A comparative study of catalytic activity on iron-based carbon nanostructured catalysts with Pd loading: Using the Box-Behnken design (BBD) method in the Suzuki-Miyaura coupling

Highly dispersed palladium nanoparticles immobilized on surface-modified Fe3O4 NPs and magnetic carbon nanostructures (CNSs; carbon nanotubes/graphene oxide) were synthesized and applied as a recyclable and reusable nanocatalyst to achieve palladium (II)-catalyzed Suzuki-Miyaura reaction of arylboronic acid with aryl bromides. Carbon nanostructures with immobilized hydantoin (PH)-Pd complex display excellent stability, including a high performance at low catalyst loading. Magnetic separation prevents catalyst centrifuge or filtration and also contributes to practical techniques for recovery. Next, a response surface method based on a three-level Box-Behnken design was used, which involved three factors: catalyst loading, reaction time, and solvent.
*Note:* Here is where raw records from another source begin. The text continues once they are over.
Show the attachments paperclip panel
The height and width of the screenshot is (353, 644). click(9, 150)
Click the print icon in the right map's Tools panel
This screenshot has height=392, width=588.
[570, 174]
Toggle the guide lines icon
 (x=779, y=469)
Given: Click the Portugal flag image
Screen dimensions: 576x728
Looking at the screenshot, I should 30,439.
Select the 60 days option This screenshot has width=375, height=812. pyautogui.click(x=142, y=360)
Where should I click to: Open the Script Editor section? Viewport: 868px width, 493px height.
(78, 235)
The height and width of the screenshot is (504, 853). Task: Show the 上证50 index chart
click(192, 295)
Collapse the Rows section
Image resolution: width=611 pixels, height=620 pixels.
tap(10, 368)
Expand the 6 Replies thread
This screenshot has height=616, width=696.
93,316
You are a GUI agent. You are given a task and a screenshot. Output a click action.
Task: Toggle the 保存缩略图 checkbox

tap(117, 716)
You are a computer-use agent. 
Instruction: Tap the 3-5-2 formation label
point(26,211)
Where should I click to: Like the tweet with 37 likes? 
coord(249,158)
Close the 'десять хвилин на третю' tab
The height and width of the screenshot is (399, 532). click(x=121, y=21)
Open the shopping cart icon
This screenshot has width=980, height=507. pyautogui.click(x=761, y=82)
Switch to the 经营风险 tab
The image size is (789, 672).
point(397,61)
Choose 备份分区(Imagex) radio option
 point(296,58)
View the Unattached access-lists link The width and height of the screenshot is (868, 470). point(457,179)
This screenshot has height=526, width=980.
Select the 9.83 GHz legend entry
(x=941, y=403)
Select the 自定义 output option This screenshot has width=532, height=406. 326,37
The Box-Behnken method was advantageous to parameters optimization for obtaining a yield, with high efficiency and accuracy. As a result of catalytic tests, the TONs and TOFs were calculated from all coupling reactions. The prepared nano-magnetic catalysts, after the catalysis reaction, can be easily recovered through the magnetic field. Evaluated catalytic performance indicates that these types of catalysts can function as effective recyclable catalysts at least five times without losing the initial level of catalytic activity.